Thursday, October 27, 2011
Review: Professor Layton and the Last Specter (DS) PART TWO
System: Nintendo DS
ESRB Rating: Everyone 10+
Number of Players: 1
Buy It: Amazon | GameStop | PlayAsia (Japanese) (English)
Other Notes: Soundtrack available on PlayAsia | Read my review of London Life, the mini-RPG bonus game here if you missed it.
If you had asked me what I thought of brain teasers circa 2008, I'd have told you that they were a waste of time. Because they were never something I was ever good at, unlike my father, they were something actively dismissed. Worse, if an assignment called for them for homework in school (and it did, on a few occasions,) I would take an F for the homework grade rather than sit there and suffer through a bunch of puzzles that would infuriate me.
Then Professor Layton walked by, and all that changed. Between the first game's enchanting art style and charming music, I was immediately hooked, puzzles be damned. I was more enchanted by the story, characters, and settings than I was by the puzzles, but they grew on me. Now, at the fourth game in the series, I can say (without sarcasm) that I'm really glad that I took the first step into the puzzle-solving franchise. Professor Layton and the Last Specter takes everything about the series up a notch: story, puzzles, characters, and music, and keeps the entire experience as charming and magical as it was in the first game. But better.

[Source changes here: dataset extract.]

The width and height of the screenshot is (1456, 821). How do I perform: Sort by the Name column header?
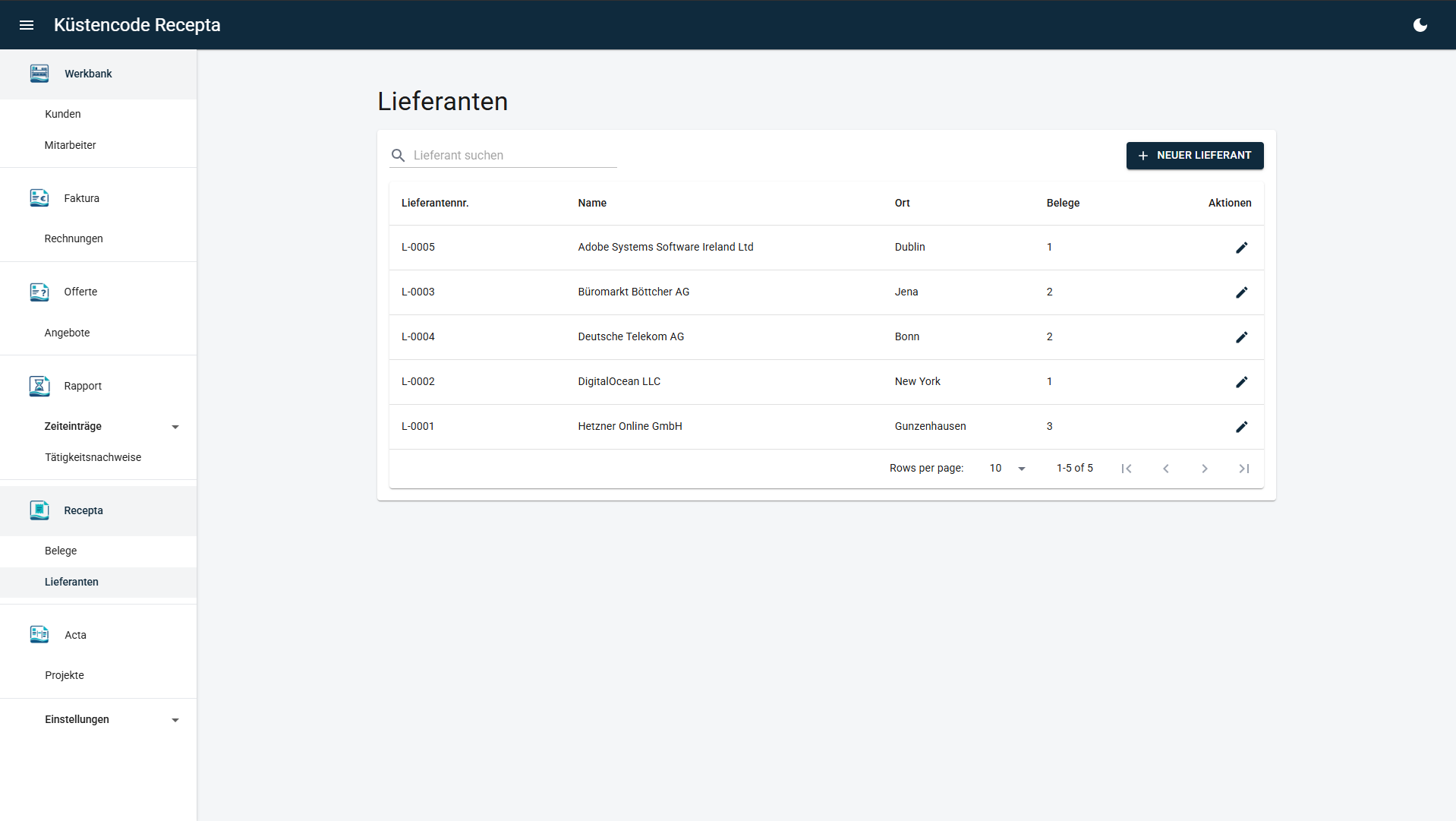pyautogui.click(x=592, y=203)
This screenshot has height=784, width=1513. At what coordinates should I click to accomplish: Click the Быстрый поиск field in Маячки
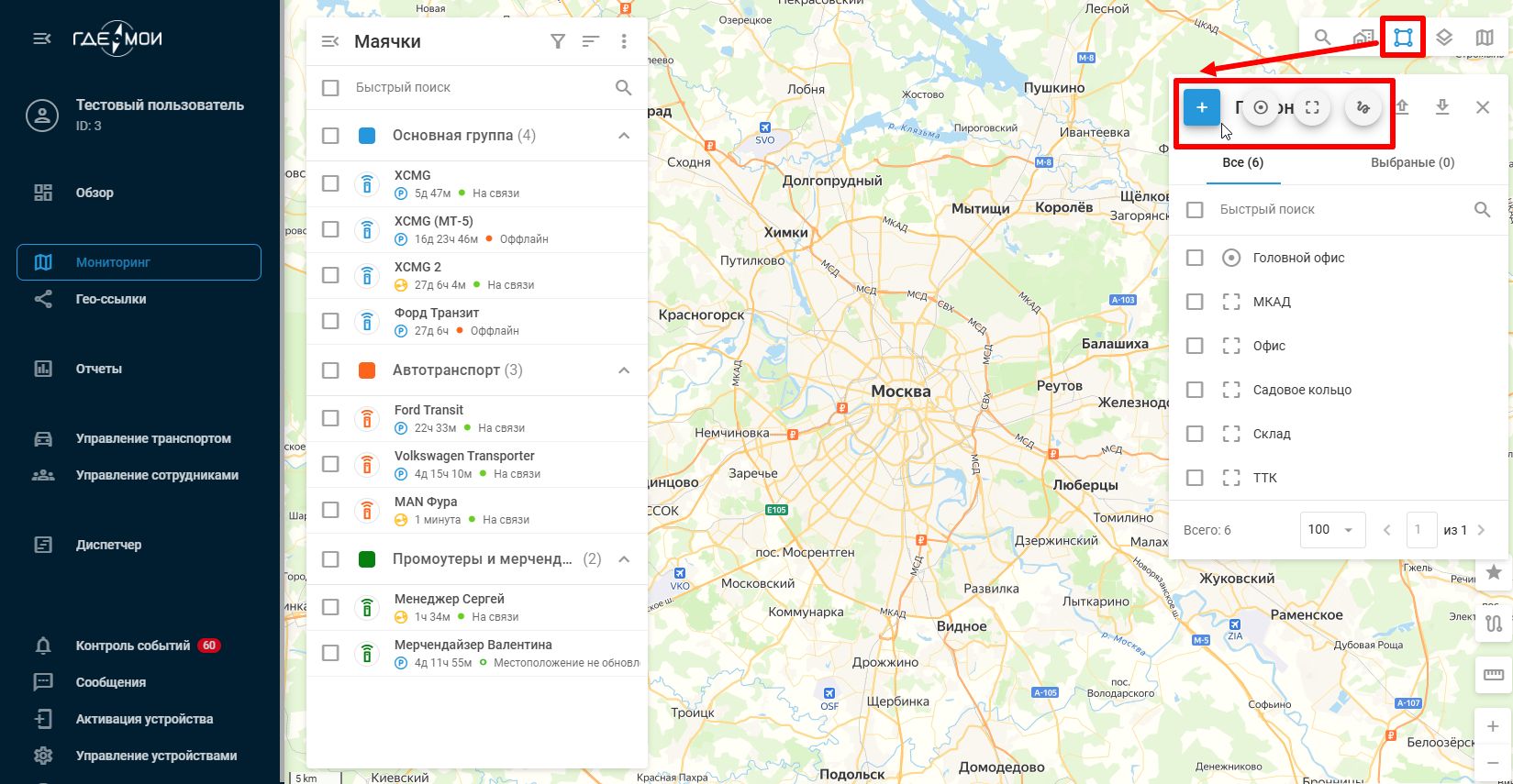pos(477,87)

This game (and, yes, the next two,) act as the prequel chapters towards Curious Village and give players an insight to what the gentlemanly Professor Layton was doing before St. Mystere ever became an issue and before Luke started wearing that adorable periwinkle sweater vest he always wears. The game kicks off with a few wonderfully rendered animated scenes and a few easy puzzles to get you going before you start getting kicked in the pants with new, more difficult puzzles. Veterans of the series know what to expect: puzzles ramp up in difficulty the more you play, plot twists come out of nowhere, and hint coins are still hiding in elusive spots. Newcomers to the series won't be disappointed, and the Professor walks through how everything works himself early on so that you don't get confused.
While plot twists and red herrings can still be somewhat frustrating, the story kept me engaged throughout so that I didn't get flustered enough to throw in the towel without seeing things through to the end. Even with the tomfoolery with the plot twists, I can't dock too many points from the game. It's remarkably solid, fun, and still a great way to waste a weekend. If you've been putting off getting the game, stop. Just go get it. If you've been interested in taking the series for a spin and never have, there has never been a better time to join the Professor in solving a mystery.
Bottom Line: Same Professor, but more. More cutscenes, more puzzles, more enchantment. You know, more. And bigger.